**Task details**
Convert the portion of the material from the line containing "Image resolution: width=1024" through the end of the material into a JSON list of strings, one string per line, omitting blank lines. Leave the pictures out of the answer.

**Data supplied**
----------

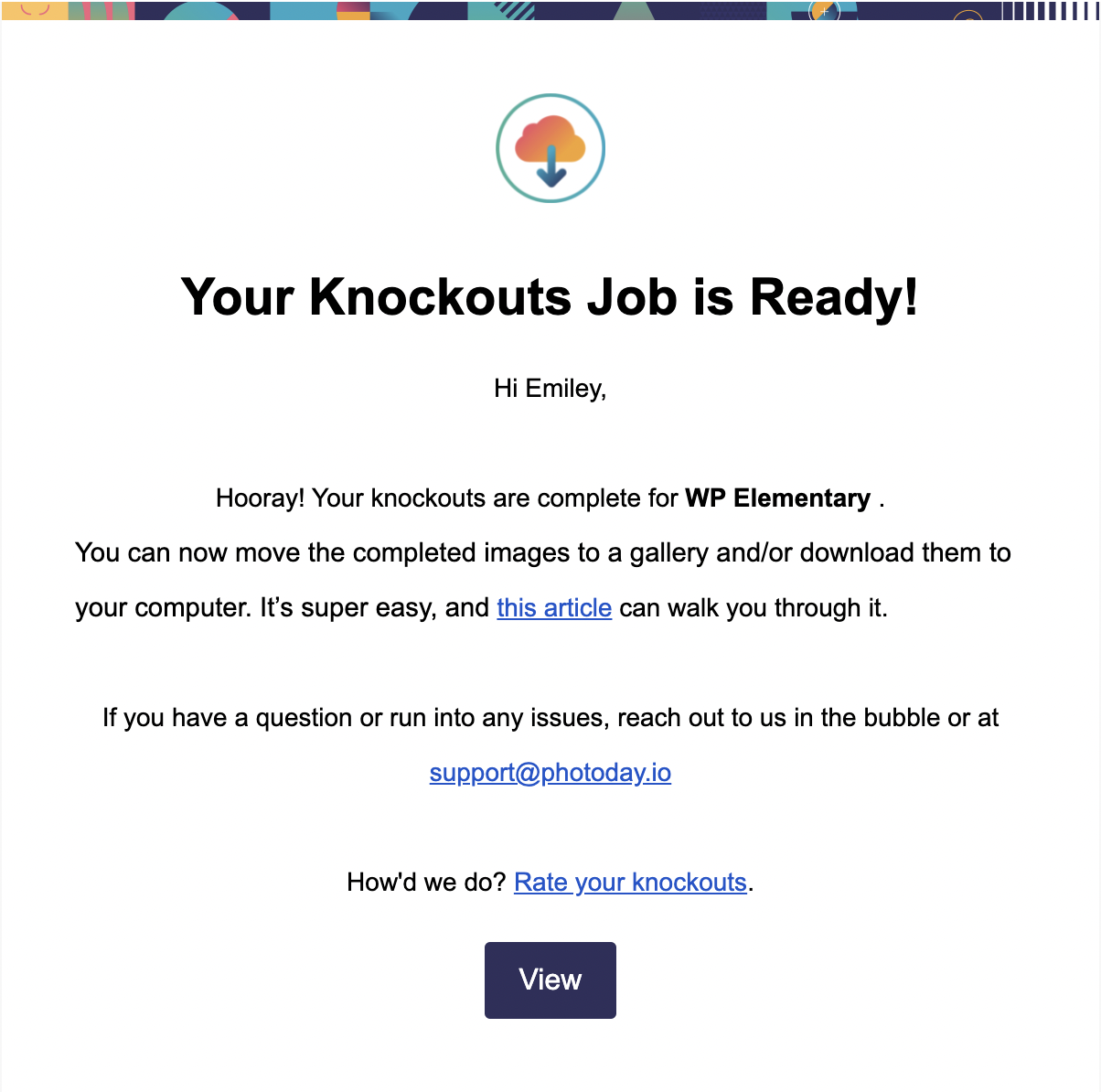This screenshot has width=1101, height=1092.
Task: Open the Rate your knockouts link
Action: point(631,883)
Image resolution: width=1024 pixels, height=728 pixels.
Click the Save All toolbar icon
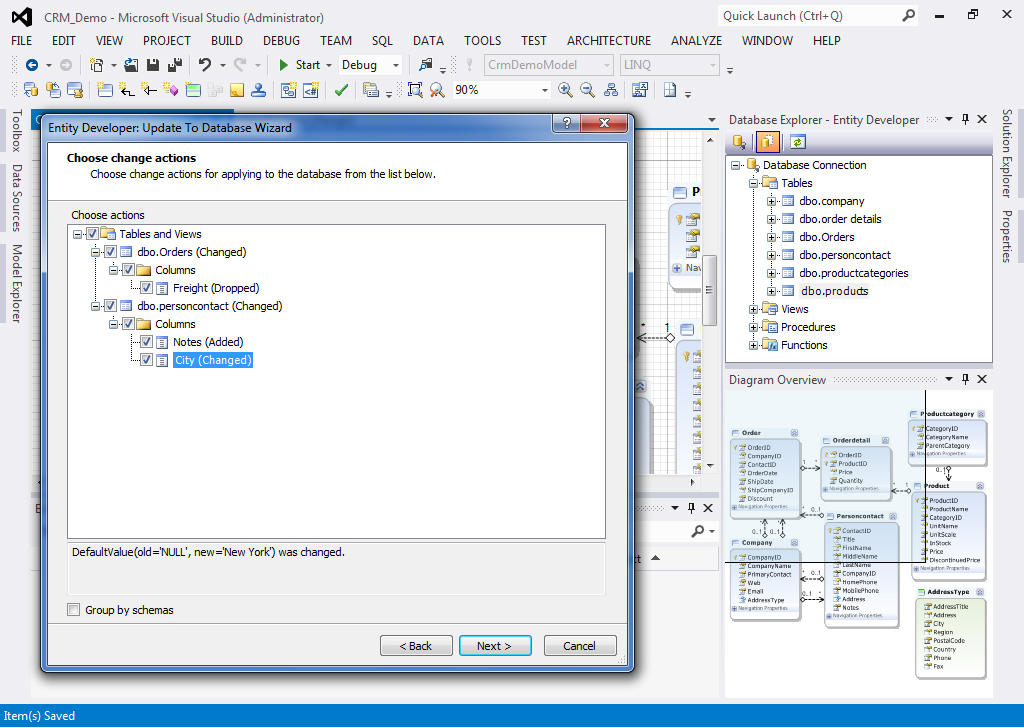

----------

**Task answer**
[
  "Image resolution: width=1024 pixels, height=728 pixels.",
  "Click the Save All toolbar icon"
]